Now consider this facet of SOA. One of the greatest things about SOA services is that they are discoverable. And one of the worst things about SOA-from a security perspective-is that services are discoverable. In many cases, a cracker simply needs to scan for open ports on your servers to find out that you have a service on a given port. After that, the cracker only needs to figure out how to break your authentication mechanism. Depending on the service, the SOA component could give away everything else the cracker needs to know to access sensitive data.
Obviously, you can choose a superb authentication process to shore up your security. That may be enough. But why not add another layer of protection so that your services are harder to crack than the ones next door?
One especially useful technique, especially if you are responsible for building custom client software to access your SOA components, is to hide your services behind a port knocking-protected firewall.
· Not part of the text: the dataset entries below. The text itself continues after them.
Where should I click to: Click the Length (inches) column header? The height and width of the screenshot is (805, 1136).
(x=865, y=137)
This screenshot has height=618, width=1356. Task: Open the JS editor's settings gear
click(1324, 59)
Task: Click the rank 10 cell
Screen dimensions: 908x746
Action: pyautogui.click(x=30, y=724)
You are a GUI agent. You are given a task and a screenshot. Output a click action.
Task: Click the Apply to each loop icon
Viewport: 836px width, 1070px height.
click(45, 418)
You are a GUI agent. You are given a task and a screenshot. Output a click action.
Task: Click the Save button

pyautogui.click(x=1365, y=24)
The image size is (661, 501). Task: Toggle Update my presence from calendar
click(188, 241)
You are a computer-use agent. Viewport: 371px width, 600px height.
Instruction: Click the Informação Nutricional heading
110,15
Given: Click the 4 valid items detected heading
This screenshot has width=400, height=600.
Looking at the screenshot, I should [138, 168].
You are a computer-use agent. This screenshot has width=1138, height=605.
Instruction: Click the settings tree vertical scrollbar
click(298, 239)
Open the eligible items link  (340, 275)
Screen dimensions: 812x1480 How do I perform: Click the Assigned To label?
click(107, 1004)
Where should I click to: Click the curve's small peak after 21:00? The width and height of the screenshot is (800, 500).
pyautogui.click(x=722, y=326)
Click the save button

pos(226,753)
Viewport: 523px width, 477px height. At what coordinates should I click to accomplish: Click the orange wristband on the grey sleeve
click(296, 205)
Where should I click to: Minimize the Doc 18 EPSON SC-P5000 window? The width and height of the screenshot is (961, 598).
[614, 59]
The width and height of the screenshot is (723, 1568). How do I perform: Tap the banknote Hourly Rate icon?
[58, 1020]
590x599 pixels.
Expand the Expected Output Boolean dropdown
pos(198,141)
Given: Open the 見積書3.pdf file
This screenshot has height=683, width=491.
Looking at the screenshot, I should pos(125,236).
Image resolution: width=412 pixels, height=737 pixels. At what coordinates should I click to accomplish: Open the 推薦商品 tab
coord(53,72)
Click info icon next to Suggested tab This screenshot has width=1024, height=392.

Before we look at how port knocking works, let's have a micro-tutorial on ports. Every network-accessed service on the Internet uses ports. For example, your Web server, if you have one, most likely uses the standard port, which is port 80. Your Internet e-mail server is probably using port 25. There are many standard ports for common services. Some services use non-standard port numbers, and some services even pick a port number almost at random. Crackers can discover what services your company supports by scanning all the ports on your servers. The port scanners simply knock on your server's door at port 1, check for a response, then knock at port 2, check for a response, and so on, sequentially. If your server responds at port 25, then the cracker has most likely discovered not only that you have an email server, but the cracker can also figure out from the response what kind of email server you have, and what types of security you are using.